Since their introduction in the 1950s, implantable cardiac devices such as permanent pacemakers have become an integral part of modern cardiovascular medicine. The growing number of evidence-based indications for cardiac devices coupled with an aging world population predicts a continued increase in the implantation of such devices. Although pacemaker devices have prolonged the lives of countless patients, they also place these same patients at risk for a number of complications, including infection. Particularly in an aging population, cardiac pacemaker device complications carry substantial morbidity and mortality rates. Whether systemic or localized to the pocket, complete removal of hardware is the universally accepted, definitive treatment for pacemaker infection; incomplete removal of all hardware is associated with an approximately 50% incidence of infection recurrence. While the infection is treated, the need to maintain an adequate heart rate is provided by temporary external pacing devices. Temporary pacing devices sustain the vital hemodynamic needs during antibiotic treatment, but expose the patients to continued infection risks since generally a new external lead is utilized. This is the target population for our gene therapy.
The goal of this proposal is to develop a biological pacemaker for clinical use, replacing the currently utilized electronic pacemaker devices that consist of a generator and leads. We seek to pace the heart with a straightforward injection of human stem cell-derived biological pacemaker. We propose to introduce the biological pacemaker in patients in whom the electronic pacemaker device has been infected and they are admitted to the hospital for treatment of this infection. Biological pacemaker is designed to provide a heart rhythm in the complete absence of external pacing devices without lead wires running in to the patients’ body. The technology capitalizes on our ability to guide human embryonic stem cells into spontaneously-beating heart cells, and to optimize the beating heart cells to pace the heart consistently and effectively. We seek to replace the temporary electronic pacing devices with a human stem cell-derived biological pacemaker during an antibiotic therapy upon the removal of infected permanent pacemaker devices.
Cardiovascular disease remains the leading cause of death and disability in Americans. The death toll from cardiovascular disease is greater than that for cancer, chronic respiratory diseases, accidents, and diabetes combined. Aside from the human costs, cardiovascular disease exacts a tremendous fiscal toll. All taxpayers must bear the economic burden of resulting death and disability. Clearly, virtually all Californians stand to benefit, directly or indirectly, from the development of more effective treatments of cardiovascular disease.
Among the different arrays of heart diseases, cardiac arrhythmias are particularly deadly; disturbances of heart rhythm are often the final disease that kills the patient. Many of the patients with bradycardia (abnormally slow rhythm) are clinically indicated to receive implantable electronic pacemaker devices in order to pace their diseased heart and maintain the hemodynamic needs. However, the pitfalls associated with device-driven management of cardiac rhythm are numerous; such devices are expensive, and implantation involves a number of acute (pulmonary collapse, hemorrhage) and chronic risks (bacterial infection, lead or generator failure). With the populace aging rapidly and indications growing steadily, the present pitfalls are predicted to enlarge into a critical burden on delivery of health care.

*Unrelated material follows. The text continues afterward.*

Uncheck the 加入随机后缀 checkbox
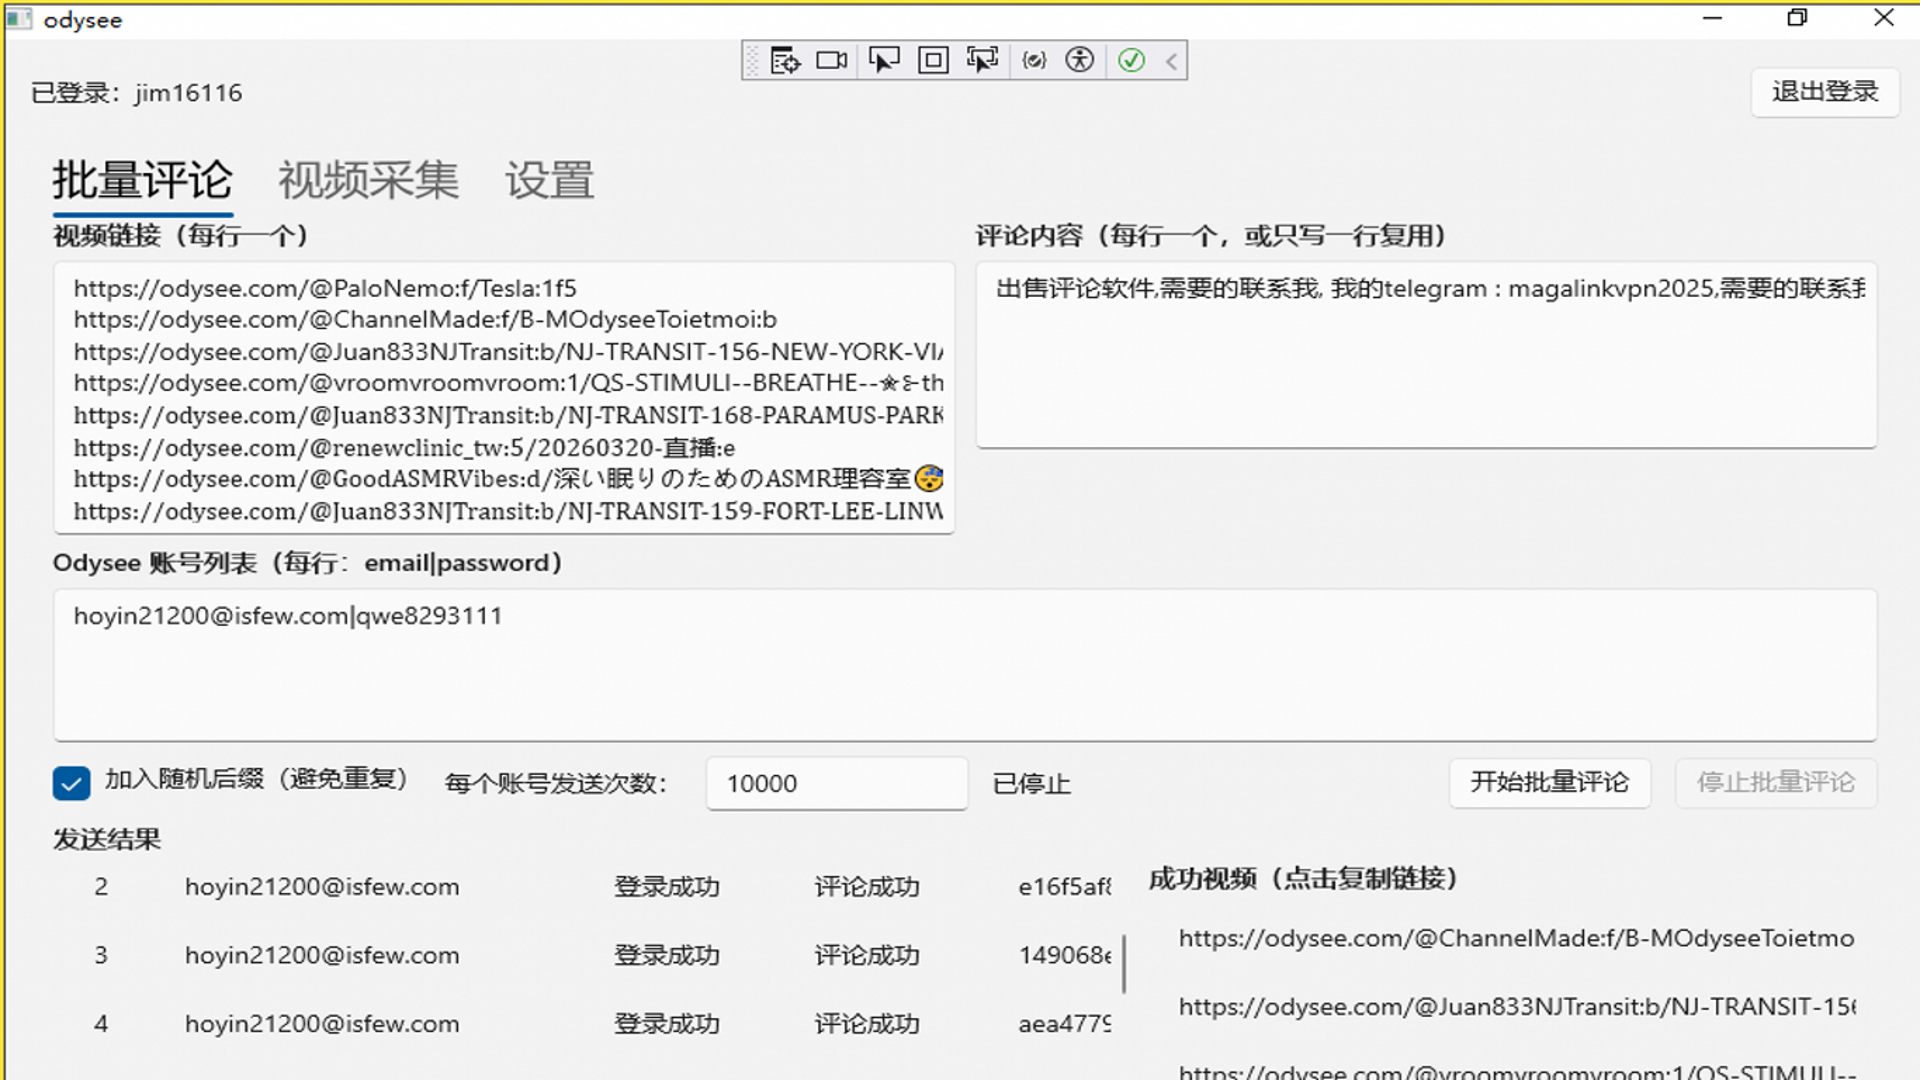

We seek to capitalize on the intrinsic ability of human embryonic stem cells to become differentiated, spontaneously beating (i.e., pacemaker) heart cells. The treatment would be “allogeneic”: a single defined cell product (we call “BioPace-ES”) will be available to off-the-shelf to benefit the patients in need immediately. Although the BioPace-ES are derived from human embryonic cells, the final product is fully differentiated heart cells. Thus, the concerns associated with stem cell injection (e.g., differentiation of the injected stem cells into unwanted lineage, formation of teratoma, etc.) are, in principle, not applicable to BioPace-ES. If our studies are successful, it may offer a radically cost-effective way to reduce the tremendous financial damage to Californians inflicted by cardiac arrhythmias. This in turn may also reduce the economic burden presently borne by taxpayers who support the health care systems in California. In addition to the public health benefits, spinoff technology developed by this disease team will benefit existing California-based biotechnology companies, leading to fuller employment and an enhanced tax base.